D’un autre côté, le peu de lumieres que nous pouvons recueillir de divers passages épars çà-&-la dans les auteurs sur la nature & la construction de leurs instrumens, suffisent pour montrer combien ils étoient loin de la perfection des nôtres. Leurs flûtes n’avoient que peu de trous, leurs lyres ou cythares n’avoient que peu de cordes. Quand elles en avoient beaucoup, plusieurs de ces cordes étoient montées à l’unisson ou à l’octave, & d’ailleurs la plûpart de ces instrumens n’ayant pas de touches, on n’en pouvoit tirer tout-au-plus qu’autant de sons qu’il y avoit de cordes.

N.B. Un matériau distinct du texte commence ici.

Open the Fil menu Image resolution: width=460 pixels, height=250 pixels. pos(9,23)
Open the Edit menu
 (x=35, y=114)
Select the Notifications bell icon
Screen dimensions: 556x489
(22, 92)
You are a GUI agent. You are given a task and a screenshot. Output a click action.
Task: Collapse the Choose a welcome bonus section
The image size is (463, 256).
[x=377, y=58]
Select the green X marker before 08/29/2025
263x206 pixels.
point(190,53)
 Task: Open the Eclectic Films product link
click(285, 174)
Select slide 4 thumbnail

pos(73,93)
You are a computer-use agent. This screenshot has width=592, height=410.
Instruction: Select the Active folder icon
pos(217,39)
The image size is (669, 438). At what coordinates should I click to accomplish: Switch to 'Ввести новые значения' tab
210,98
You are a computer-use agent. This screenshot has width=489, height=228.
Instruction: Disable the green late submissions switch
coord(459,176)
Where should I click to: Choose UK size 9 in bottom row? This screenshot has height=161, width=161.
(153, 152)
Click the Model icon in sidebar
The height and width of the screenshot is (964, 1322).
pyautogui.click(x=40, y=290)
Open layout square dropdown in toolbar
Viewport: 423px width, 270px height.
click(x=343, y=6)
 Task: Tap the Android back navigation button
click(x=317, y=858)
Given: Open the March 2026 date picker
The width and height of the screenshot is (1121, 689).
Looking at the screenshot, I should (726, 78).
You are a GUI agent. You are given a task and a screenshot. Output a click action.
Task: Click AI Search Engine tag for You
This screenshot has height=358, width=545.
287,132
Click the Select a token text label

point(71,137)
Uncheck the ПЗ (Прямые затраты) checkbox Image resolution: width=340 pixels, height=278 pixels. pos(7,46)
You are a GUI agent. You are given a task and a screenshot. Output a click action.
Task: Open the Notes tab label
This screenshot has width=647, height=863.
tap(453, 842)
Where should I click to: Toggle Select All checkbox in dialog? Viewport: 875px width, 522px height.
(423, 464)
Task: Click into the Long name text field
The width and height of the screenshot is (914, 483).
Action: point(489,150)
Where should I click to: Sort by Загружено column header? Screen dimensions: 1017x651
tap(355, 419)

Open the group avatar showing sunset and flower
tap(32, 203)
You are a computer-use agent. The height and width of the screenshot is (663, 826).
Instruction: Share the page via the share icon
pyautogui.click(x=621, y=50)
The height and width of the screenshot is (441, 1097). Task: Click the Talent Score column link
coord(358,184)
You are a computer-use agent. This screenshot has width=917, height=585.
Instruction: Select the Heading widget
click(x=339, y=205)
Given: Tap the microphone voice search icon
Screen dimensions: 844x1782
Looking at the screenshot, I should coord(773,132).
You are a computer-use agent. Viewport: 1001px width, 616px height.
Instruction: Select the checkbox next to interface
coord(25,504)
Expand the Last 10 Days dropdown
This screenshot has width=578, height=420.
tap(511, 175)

La figure de leurs cors & de leurs trompettes suffit pour montrer qu’ils ne pouvoient égaler le beau son de ceux d’aujourd’hui : & en général, il faut bien supposer que leur orchestre n’étoit guere bruyant, pour concevoir comment la cythare, la harpe & d’autres instrumens semblables pouvoient s’y faire entendre : soit qu’ils en frappassent les cordes avec le plectrum, comme nous faisons sur nos tympanons, soit qu’ils les pinçassent avec les doigts, comme leur apprit Epigonius, l’on ne comprend pas bien quel effet cela devoit produire dans leur musique, qui se faisoit si souvent en plein air. Je ne sai si cent guittares dans un théâtre tel que celui d’Athènes pourroient se faire entendre bien distinctement. En un mot, il est très-certain que l’orgue seule, cet instrument admirable, & digne par sa majesté de l’usage auquel il est destiné, efface absolument tout ce que les anciens ont jamais inventé en ce genre. Tout cela doit se rapporter au caractere de leur musique ; tout occupés de leur divine poésie, ils ne songeoient qu’à la bien exprimer par la musique vocale ; ils n’estimoient l’instrumentale qu’autant qu’elle faisoit valoir l’autre ; ils ne souffroient pas qu’elle la couvrît, & sans doute ils étoient bien éloignés du point dont je vois que nous approchons, de ne faire servir les parties chantantes que d’accompagnement à la symphonie.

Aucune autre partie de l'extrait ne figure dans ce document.